Reproduce the rows between the lines holding "Click the Help question mark button" and "Action: [1090, 86]", inclusive, changing "toggle" to "switch" and leaving everything else as it is.
<<<<
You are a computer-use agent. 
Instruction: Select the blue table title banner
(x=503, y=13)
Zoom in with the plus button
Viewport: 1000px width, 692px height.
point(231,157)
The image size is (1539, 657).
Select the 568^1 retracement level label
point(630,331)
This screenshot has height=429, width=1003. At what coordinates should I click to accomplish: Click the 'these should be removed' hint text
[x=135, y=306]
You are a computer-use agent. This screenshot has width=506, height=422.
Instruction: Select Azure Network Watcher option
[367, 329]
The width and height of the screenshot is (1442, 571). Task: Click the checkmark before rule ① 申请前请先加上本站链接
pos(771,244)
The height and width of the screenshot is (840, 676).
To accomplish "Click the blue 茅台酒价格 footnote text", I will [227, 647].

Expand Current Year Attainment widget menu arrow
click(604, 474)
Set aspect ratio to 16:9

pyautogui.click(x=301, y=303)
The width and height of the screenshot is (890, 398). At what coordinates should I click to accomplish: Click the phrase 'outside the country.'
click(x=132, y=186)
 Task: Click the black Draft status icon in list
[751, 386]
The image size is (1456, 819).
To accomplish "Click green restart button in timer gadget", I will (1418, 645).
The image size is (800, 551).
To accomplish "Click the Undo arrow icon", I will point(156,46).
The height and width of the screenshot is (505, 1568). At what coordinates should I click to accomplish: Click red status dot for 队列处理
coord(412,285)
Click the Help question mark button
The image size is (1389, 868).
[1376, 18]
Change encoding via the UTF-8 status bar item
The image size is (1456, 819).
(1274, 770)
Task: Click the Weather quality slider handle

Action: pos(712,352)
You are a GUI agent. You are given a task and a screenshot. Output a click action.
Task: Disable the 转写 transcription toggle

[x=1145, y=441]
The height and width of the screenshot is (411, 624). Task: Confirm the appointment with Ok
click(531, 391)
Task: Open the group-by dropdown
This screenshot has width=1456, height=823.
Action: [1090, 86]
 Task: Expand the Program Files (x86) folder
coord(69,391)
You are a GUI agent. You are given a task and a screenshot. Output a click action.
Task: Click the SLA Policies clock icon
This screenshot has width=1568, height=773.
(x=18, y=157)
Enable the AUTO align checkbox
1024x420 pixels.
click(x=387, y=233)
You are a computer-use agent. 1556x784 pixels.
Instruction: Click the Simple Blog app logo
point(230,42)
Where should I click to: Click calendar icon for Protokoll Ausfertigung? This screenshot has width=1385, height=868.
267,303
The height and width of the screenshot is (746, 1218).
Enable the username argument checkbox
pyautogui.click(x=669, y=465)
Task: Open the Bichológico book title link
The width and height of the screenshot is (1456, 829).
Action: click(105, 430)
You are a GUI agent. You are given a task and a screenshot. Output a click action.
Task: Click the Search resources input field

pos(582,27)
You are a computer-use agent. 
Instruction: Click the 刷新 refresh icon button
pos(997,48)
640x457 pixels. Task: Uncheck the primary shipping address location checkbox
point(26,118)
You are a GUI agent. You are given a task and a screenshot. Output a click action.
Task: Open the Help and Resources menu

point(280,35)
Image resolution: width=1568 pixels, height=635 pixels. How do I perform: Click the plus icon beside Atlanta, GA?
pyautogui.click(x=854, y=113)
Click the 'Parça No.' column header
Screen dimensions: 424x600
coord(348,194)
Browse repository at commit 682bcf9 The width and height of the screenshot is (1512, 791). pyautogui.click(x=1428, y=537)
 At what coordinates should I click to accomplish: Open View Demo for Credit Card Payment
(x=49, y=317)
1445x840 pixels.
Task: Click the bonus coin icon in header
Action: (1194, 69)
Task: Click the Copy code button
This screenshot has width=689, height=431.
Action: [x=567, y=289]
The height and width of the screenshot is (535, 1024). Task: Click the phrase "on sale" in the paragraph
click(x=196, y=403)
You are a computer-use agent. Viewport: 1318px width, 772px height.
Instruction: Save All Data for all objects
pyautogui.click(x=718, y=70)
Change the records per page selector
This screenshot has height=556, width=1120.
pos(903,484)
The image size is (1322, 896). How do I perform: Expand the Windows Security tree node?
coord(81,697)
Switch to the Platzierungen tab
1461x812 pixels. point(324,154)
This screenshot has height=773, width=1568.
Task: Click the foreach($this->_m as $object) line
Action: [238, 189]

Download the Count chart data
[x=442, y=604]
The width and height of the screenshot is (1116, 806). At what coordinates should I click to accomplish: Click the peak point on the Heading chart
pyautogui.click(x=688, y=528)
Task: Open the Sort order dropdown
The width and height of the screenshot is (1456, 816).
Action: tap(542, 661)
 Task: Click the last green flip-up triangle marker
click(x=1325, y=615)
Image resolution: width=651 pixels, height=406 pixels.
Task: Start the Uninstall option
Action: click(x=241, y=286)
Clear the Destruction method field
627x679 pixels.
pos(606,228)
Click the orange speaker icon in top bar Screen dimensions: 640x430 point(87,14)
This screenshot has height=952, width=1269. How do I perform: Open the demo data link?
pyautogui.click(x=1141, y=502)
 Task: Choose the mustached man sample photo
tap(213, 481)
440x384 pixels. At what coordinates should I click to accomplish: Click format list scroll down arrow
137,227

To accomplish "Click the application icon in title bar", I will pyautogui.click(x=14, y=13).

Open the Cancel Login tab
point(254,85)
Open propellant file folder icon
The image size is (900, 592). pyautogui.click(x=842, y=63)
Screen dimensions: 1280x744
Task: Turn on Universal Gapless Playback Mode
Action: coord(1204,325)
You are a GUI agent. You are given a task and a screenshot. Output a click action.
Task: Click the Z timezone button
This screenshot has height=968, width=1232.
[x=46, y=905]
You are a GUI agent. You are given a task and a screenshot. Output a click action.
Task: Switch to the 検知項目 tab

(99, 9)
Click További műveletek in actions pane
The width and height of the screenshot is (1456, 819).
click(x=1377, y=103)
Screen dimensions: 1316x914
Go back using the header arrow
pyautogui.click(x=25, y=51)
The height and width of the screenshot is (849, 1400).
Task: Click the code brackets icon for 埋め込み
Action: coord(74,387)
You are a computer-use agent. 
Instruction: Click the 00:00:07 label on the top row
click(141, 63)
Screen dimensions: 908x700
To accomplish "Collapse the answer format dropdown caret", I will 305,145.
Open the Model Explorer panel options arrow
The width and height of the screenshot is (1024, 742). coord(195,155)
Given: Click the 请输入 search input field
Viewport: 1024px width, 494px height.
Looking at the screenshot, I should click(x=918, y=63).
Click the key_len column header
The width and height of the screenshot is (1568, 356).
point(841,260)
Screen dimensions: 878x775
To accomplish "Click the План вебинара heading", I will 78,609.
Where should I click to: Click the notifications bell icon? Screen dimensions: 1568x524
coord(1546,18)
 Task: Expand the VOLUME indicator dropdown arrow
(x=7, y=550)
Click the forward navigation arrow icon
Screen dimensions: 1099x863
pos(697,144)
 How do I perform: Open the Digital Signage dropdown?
>>>>
**Full output**
Click the Help question mark button
The image size is (1389, 868).
[1376, 18]
Change encoding via the UTF-8 status bar item
The image size is (1456, 819).
(1274, 770)
Task: Click the Weather quality slider handle

Action: pos(712,352)
You are a GUI agent. You are given a task and a screenshot. Output a click action.
Task: Disable the 转写 transcription switch

[x=1145, y=441]
The height and width of the screenshot is (411, 624). Task: Confirm the appointment with Ok
click(531, 391)
Task: Open the group-by dropdown
This screenshot has width=1456, height=823.
Action: [1090, 86]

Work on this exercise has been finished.